MATERIAL TO PROCESS:

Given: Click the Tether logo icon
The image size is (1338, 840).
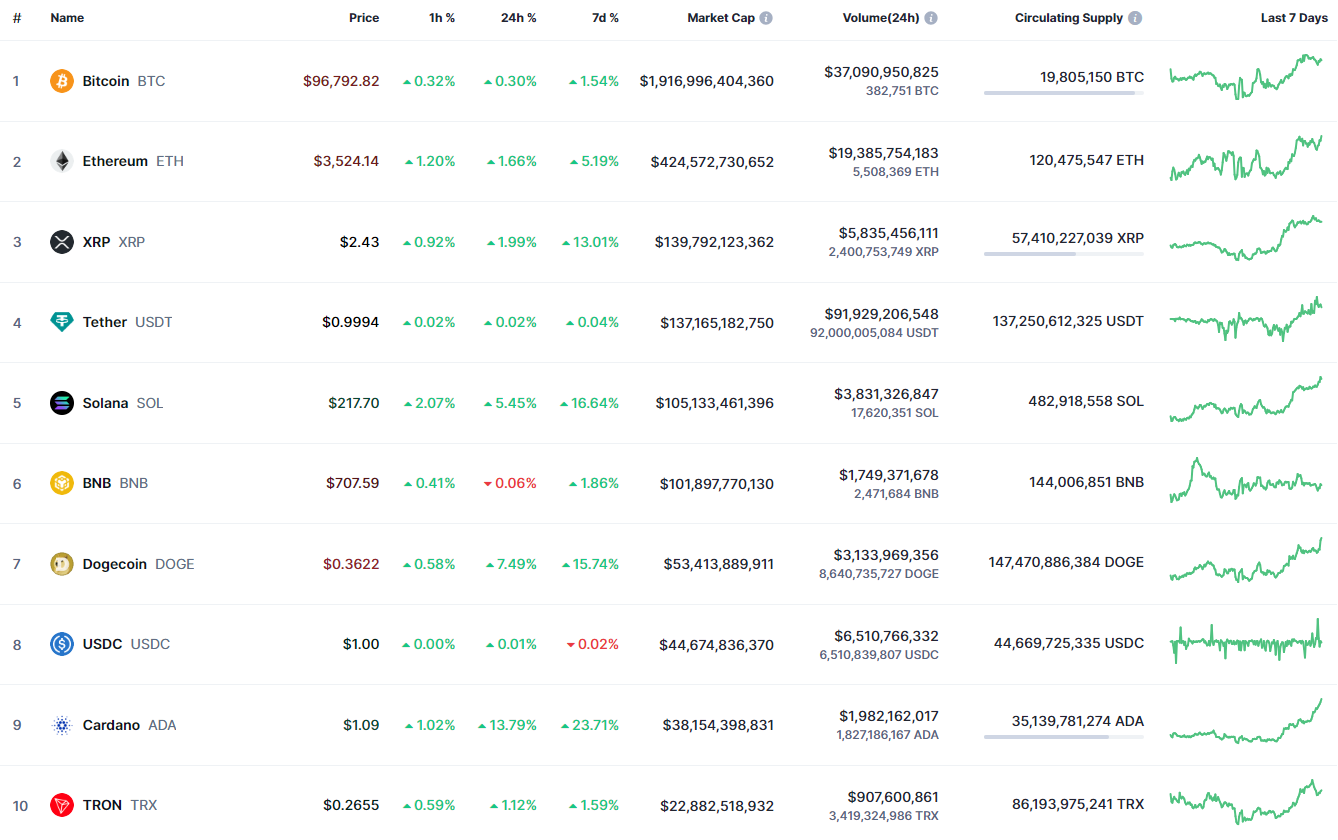Looking at the screenshot, I should point(62,322).
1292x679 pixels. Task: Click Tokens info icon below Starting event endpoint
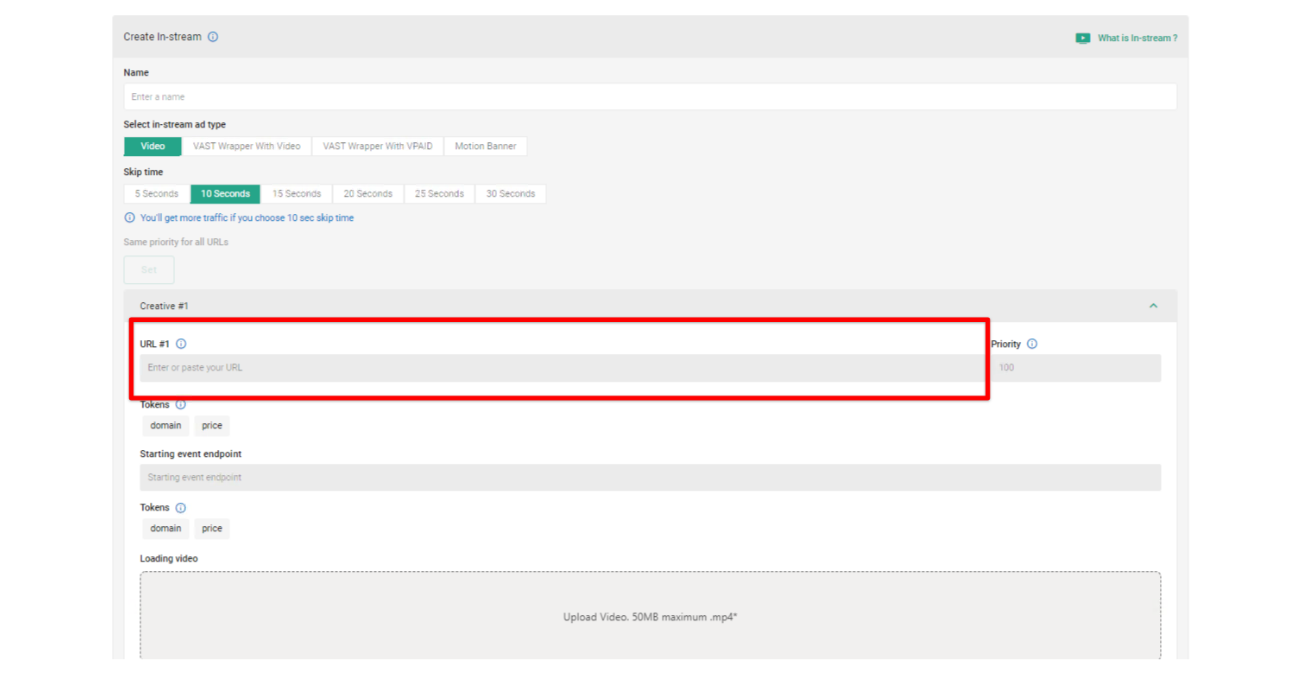coord(181,508)
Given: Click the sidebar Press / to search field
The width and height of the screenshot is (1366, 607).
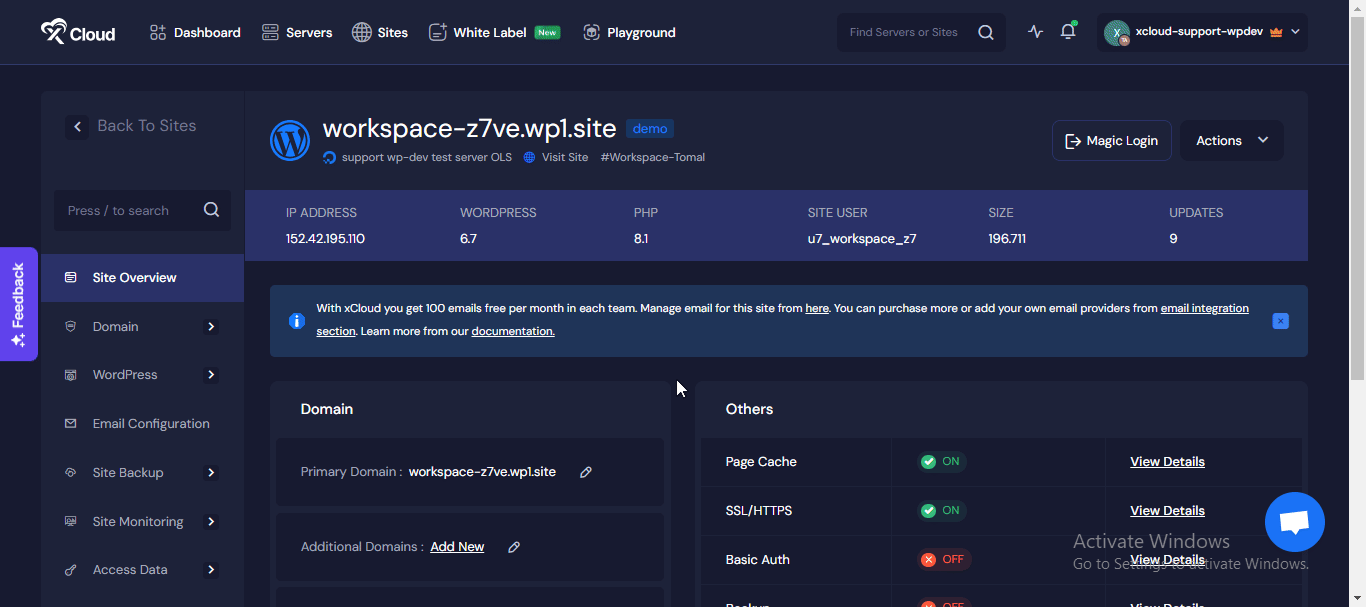Looking at the screenshot, I should 130,211.
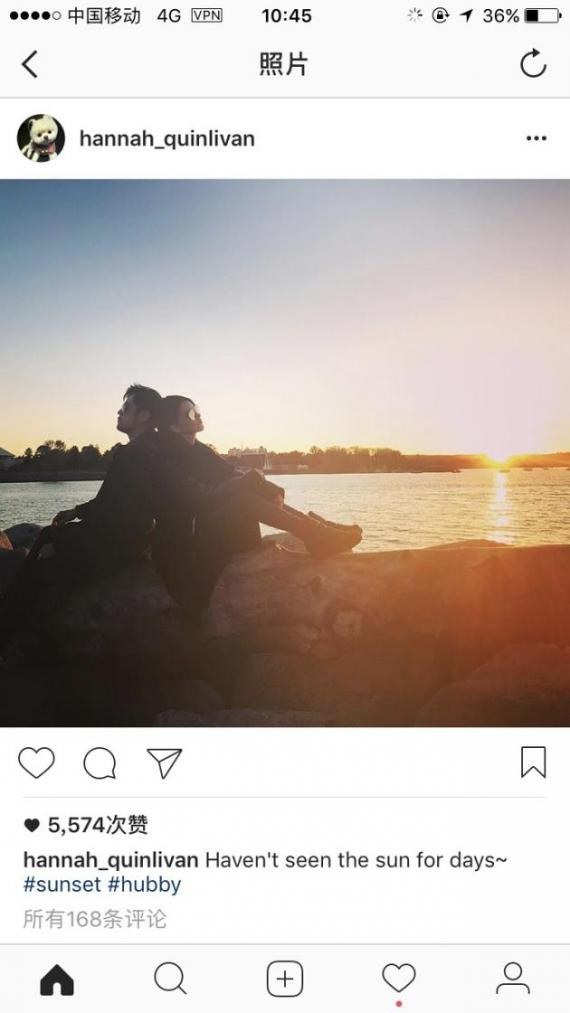This screenshot has width=570, height=1013.
Task: Open the three-dot post options menu
Action: click(x=536, y=138)
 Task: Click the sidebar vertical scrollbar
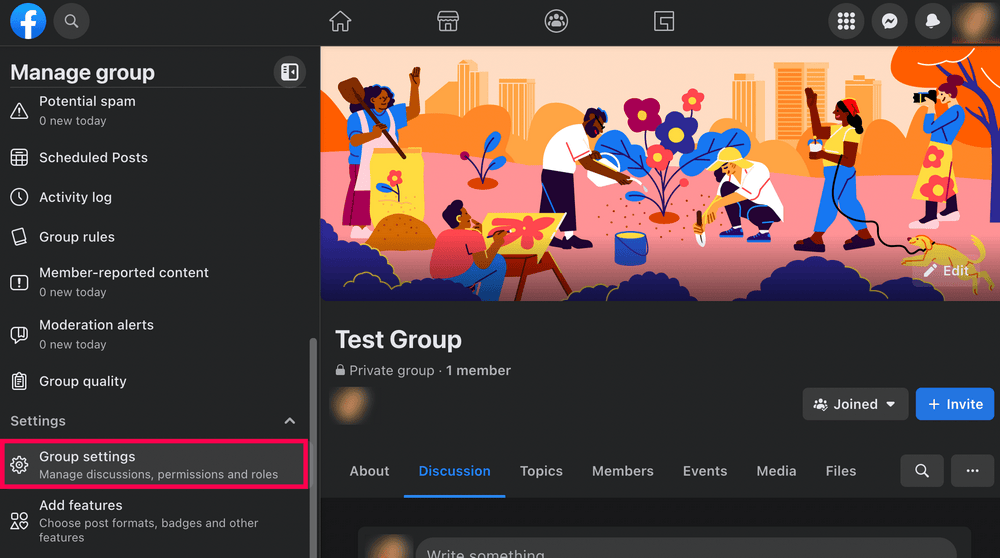[x=313, y=440]
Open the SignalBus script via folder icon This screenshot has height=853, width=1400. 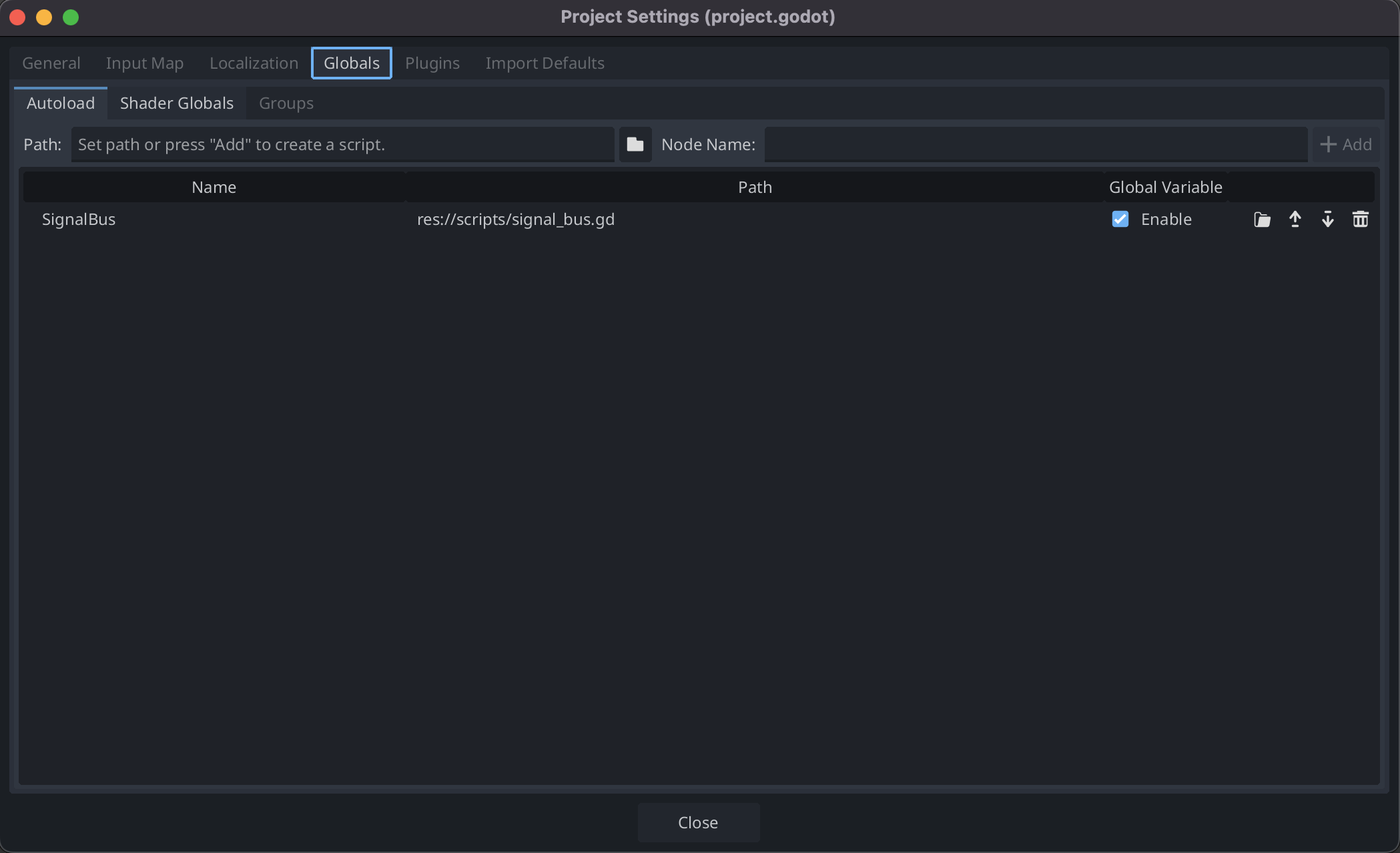pyautogui.click(x=1262, y=220)
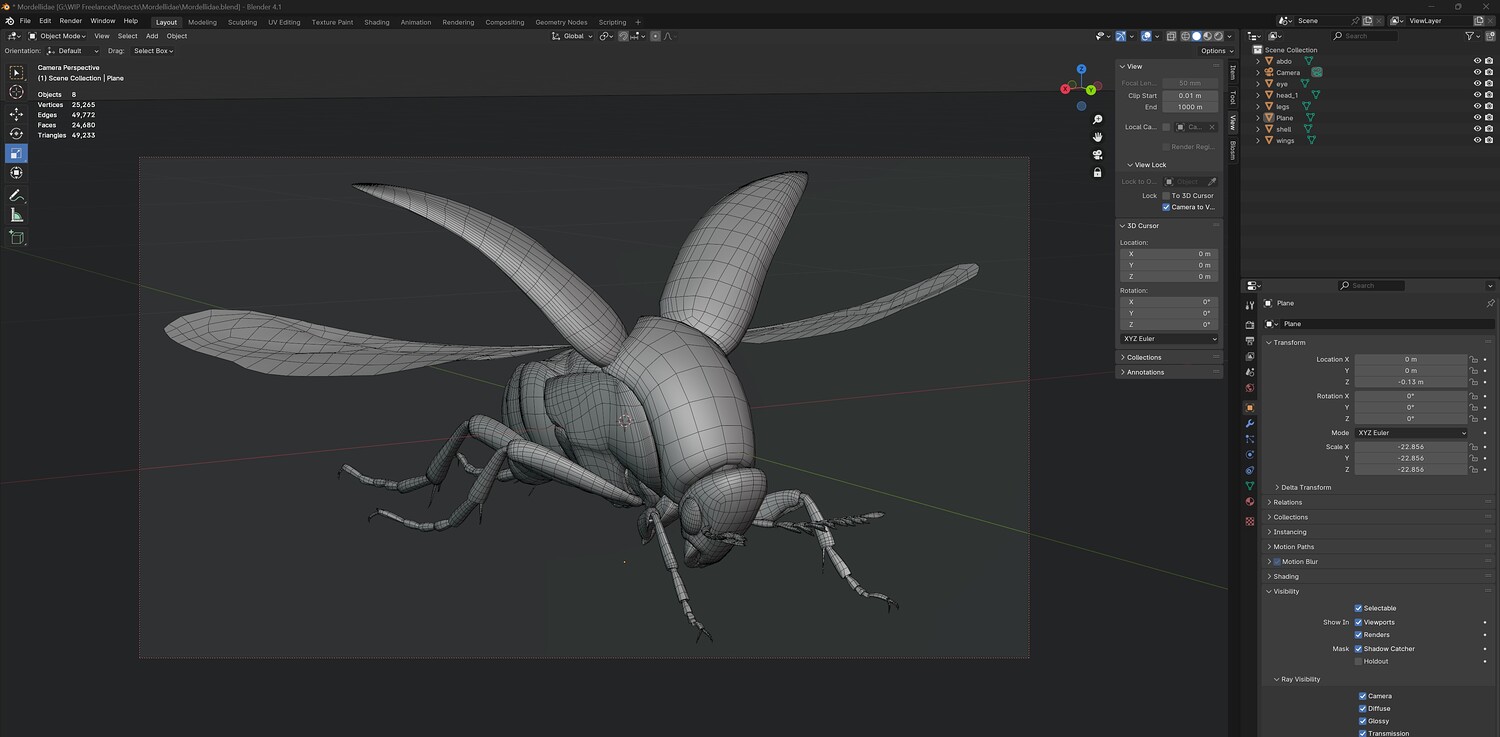The image size is (1500, 737).
Task: Activate the Rotate tool
Action: (x=16, y=133)
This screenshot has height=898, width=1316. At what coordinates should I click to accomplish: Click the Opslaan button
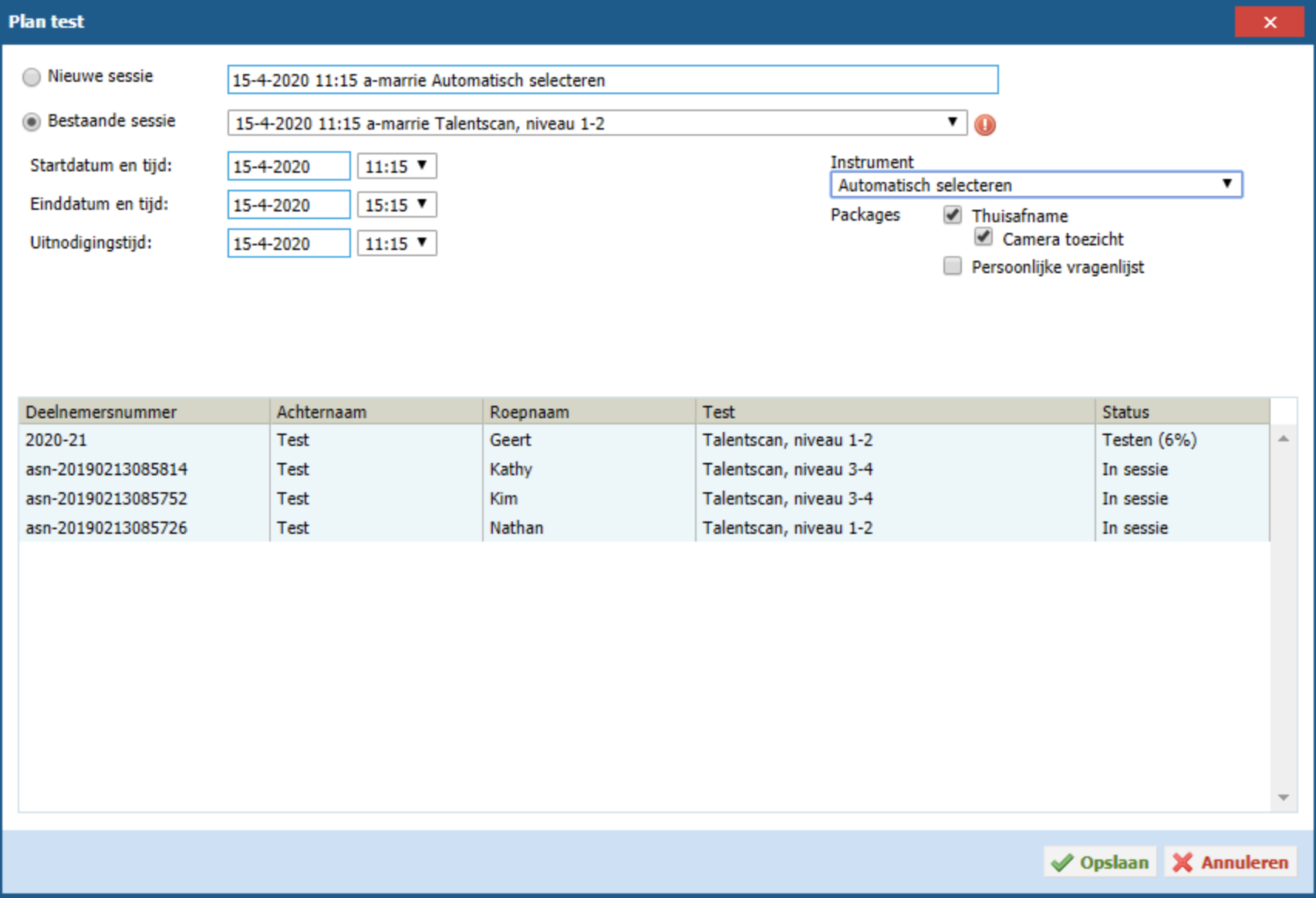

WRITTEN EXERCISE: Reproduce the stretch of the records from the start through the line containing "coord(181,508)", replacing "Tokens info icon" with "Tokens help icon" and leaving everything else unchanged. Leave out the pictures.

EXPECTED OUTPUT:
Given: Click the Tether logo icon
The image size is (1338, 840).
Looking at the screenshot, I should point(62,322).
1292x679 pixels. Task: Click Tokens help icon below Starting event endpoint
coord(181,508)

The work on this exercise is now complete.